Mountain in Innlandet, Norway

Rondvasshøgde is a mountain ridge in Innlandet county, Norway. The ridge is located in Sel Municipality although one end of the ridge extends across the border into Folldal Municipality. The ridge consists of 3 main peaks: Rondvasshøgde Sentraltopp, Rondvasshøgde Øst, and Rondvasshøgde Øst 2. The mountain lies about 20 km northeast of the town of Otta. The mountain is surrounded by several other notable mountains including Veslsvulten to the east, Hornflågene to the southeast, Simlepiggen to the southwest, and Storronden and Svartnuten to the west.

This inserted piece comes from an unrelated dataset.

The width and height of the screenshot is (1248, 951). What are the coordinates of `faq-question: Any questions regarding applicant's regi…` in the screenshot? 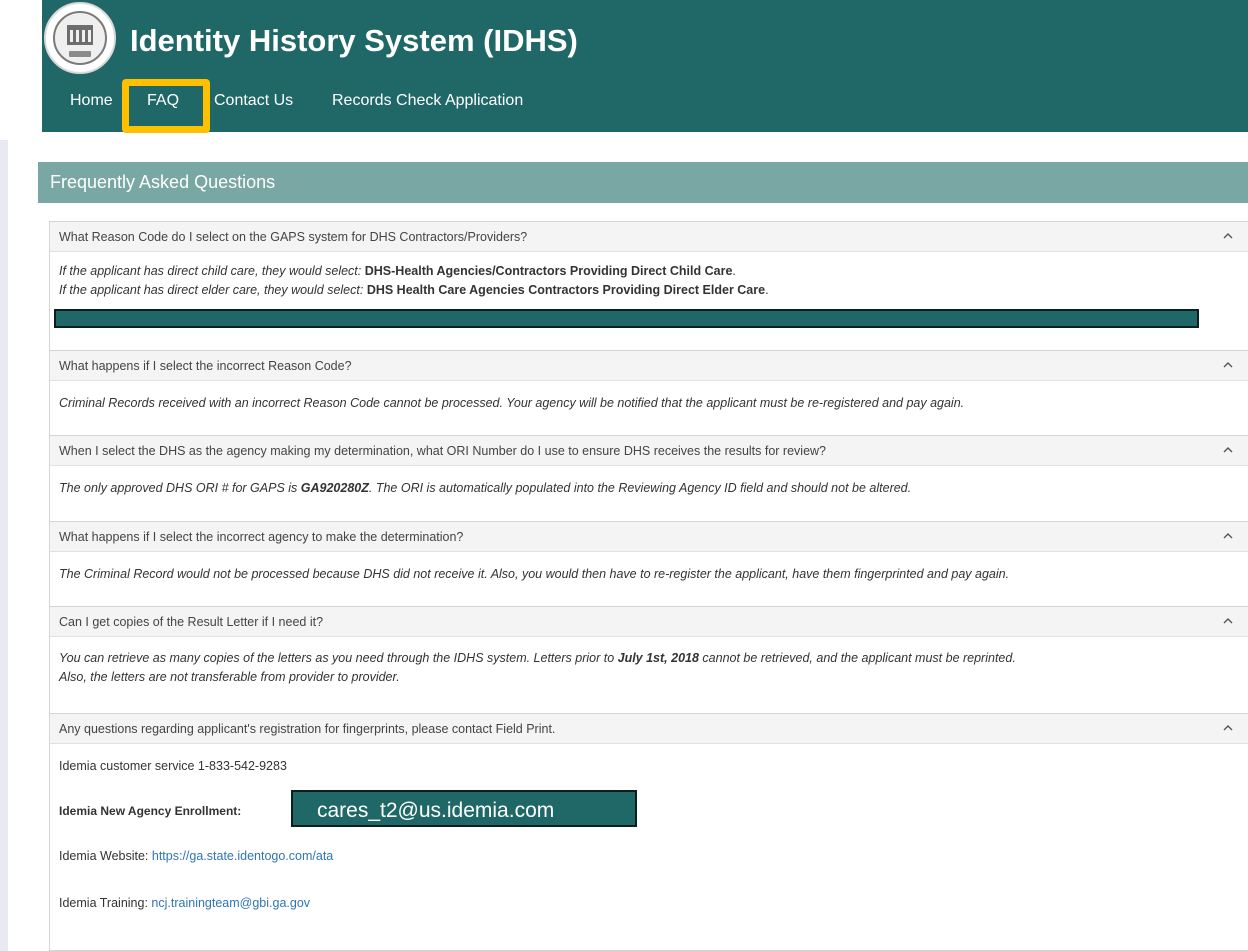 It's located at (308, 729).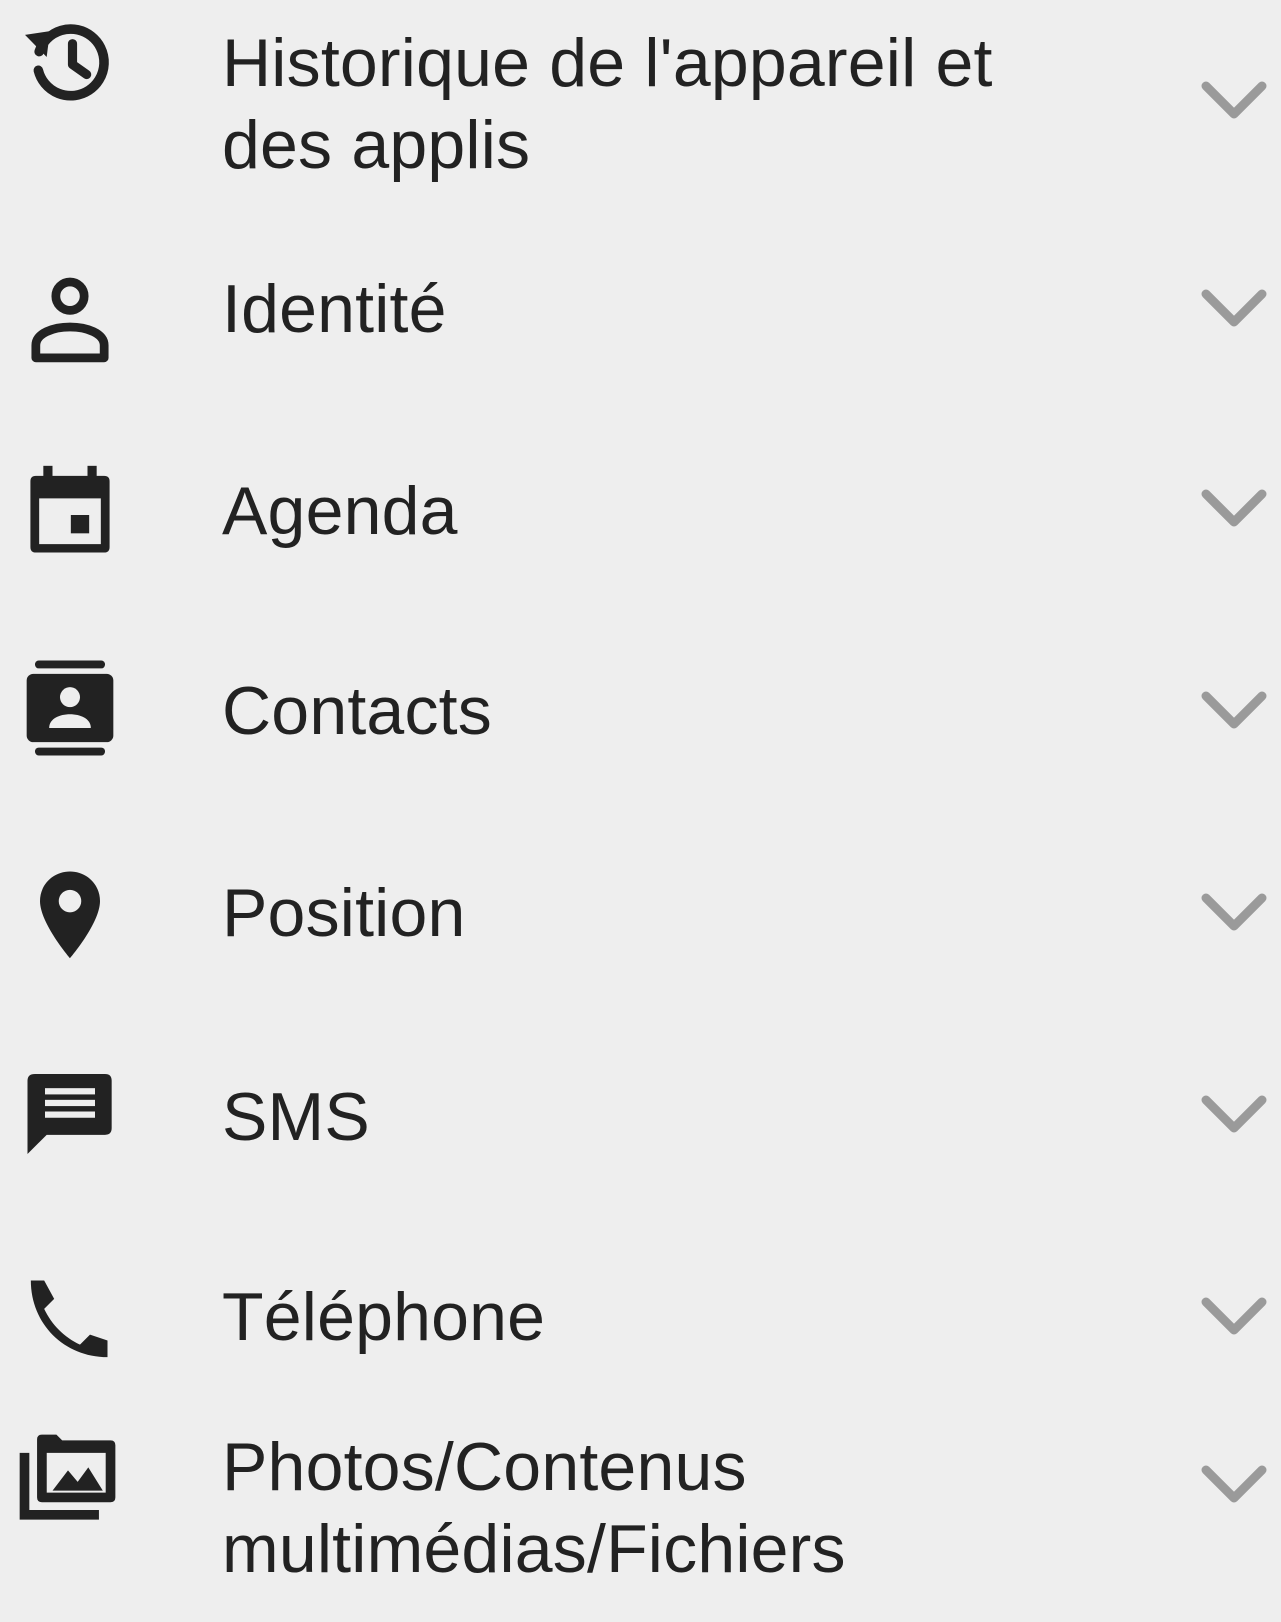 The width and height of the screenshot is (1281, 1622). I want to click on permission-item-identity: Identité, so click(640, 322).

Rondvasshøgde Sentraltopp measures 1865 m and it sits towards the western end of the ridge, just east of the mountain Storronden. Rondvasshøgde Øst measures 1923 m (the tallest of the three peaks) and this sits between the other two peaks. Rondvasshøgde Øst 2 measures 1838 m and this sits on the municipal border between Sel and Folldal. The mountain Veslsvulten lies just east of this peak.

==Name==
The first part of the name comes from the words rond which was probably the original name of the nearby lake Rondvatnet and the second part is vass which means 'water', probably referring to the lake. Many of the mountains near the lake were then named after this lake. The Old Norse form of the name was rǫnd which means 'stripe' or 'edge' (referring to the long and narrow form of the lake). The last element is høg which means 'high' or 'tall'.